My plea was answered swiftly and definitively. Standing 30-40 feet from me was a woman shaman, in her 50s, tall, regal and beautiful. She had been blessing people in the square as they approached her, with a pungent incense. The day was drawing to a close and she picked up a large shell and sounded out a haunting call to the four directions. As she began ceremoniously wrapping up her feathers and other sacred objects, including a vase with three stalks of white flowers a disheveled man, groaning and drooling, began to approach her. A wide swath in the crowd opened up around his chaotic movements. He stumbled and groaned and the woman shaman bent towards him and placed one stalk of the flowers into his hands. After a brief pause, the man returned to his angry and crazed moaning, and slapped the flowers against the stones, until they were shredded. The crowd began to part again, as the shaman walked through the people, stopping to stand in front of me. She placed her hands together with mine, looked me in the eyes and spoke Mayan words. She placed the second stalk of white flowers in my hands. I reflected at that moment my capability, every human beings capability, to be either shaman or madman, and the fine line that can separate these two. I was moved by her poise and compassion in this act of honor to these two lost souls.
I stood frozen and wide-eyed for several moments, transfixed and blessed. The woman quietly returned and wrapped the third stalk in a cloth and left the square. I looked at the flowers in my hand. They had a pure citrus like sweetness.

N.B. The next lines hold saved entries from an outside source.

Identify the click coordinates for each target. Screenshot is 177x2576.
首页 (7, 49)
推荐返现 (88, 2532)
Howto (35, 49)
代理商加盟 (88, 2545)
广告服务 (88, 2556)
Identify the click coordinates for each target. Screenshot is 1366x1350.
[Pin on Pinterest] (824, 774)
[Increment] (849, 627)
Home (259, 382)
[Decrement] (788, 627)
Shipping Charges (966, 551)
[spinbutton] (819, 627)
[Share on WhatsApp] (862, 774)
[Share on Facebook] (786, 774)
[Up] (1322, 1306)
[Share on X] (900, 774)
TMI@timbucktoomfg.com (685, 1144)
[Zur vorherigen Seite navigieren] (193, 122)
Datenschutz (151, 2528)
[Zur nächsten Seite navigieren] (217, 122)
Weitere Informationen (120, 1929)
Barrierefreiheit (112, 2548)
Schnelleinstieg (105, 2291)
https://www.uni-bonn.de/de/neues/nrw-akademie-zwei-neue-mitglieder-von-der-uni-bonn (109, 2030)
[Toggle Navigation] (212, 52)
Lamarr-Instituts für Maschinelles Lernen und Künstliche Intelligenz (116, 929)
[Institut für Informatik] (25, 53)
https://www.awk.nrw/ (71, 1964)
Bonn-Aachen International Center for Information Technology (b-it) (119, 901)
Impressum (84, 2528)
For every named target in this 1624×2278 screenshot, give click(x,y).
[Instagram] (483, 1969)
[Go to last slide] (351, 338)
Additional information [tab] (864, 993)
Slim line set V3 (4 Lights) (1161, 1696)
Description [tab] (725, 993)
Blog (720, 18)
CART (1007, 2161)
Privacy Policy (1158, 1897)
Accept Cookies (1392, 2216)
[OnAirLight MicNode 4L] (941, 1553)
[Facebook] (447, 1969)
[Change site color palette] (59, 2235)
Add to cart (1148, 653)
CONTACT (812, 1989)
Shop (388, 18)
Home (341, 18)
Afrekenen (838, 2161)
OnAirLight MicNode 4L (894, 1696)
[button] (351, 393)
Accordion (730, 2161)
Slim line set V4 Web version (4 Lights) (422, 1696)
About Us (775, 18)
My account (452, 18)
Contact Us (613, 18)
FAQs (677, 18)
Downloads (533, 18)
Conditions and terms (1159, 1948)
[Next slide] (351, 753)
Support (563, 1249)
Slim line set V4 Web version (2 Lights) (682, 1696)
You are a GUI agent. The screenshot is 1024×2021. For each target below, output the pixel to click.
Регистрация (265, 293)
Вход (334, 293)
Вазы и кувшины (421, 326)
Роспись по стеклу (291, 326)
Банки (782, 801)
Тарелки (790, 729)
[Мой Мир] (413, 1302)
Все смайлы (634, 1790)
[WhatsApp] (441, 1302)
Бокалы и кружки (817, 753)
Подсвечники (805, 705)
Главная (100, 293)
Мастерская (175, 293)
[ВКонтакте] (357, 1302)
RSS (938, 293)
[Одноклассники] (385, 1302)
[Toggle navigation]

When I finally moved from my spot and rejoined my friends, I carried the flowers with the greatest care and love, as if they were a candle in the wind that might be extinguished with the slightest breeze. I felt profoundly moved yet also a deep sense of responsibility. I realized at that moment that I needed to stop running from myself, I needed to stop slapping my gift against the stones. I thought about music, about cello and the hard work of practicing. I thought about all the people who had told me with awe, how I had moved them with my playing. How gifted I was. I never believed this. I never felt I really was anybody special. But also, I was overwhelmed by the work required to be a cellist of any skill, the daily practice and devotion. Rejecting my gift felt easier than this work. In that square, I began to recognize that the gift was not my choice. Beauty had found me. It would keep finding me. What I did with it, THIS was my choice.
Six months later I returned to Oberlin and majored in music. I practiced and practiced and got into a masters and then a doctoral program in Boston. I became a professor and I became a performer. I became a cellist. Today, I do my best to care and honor my gift every day of my life, and to pass it on to others. It’s not always easy, but on that one day in the square of Mexico City, one white stalk of flowers, a madman and a shaman showed me the way.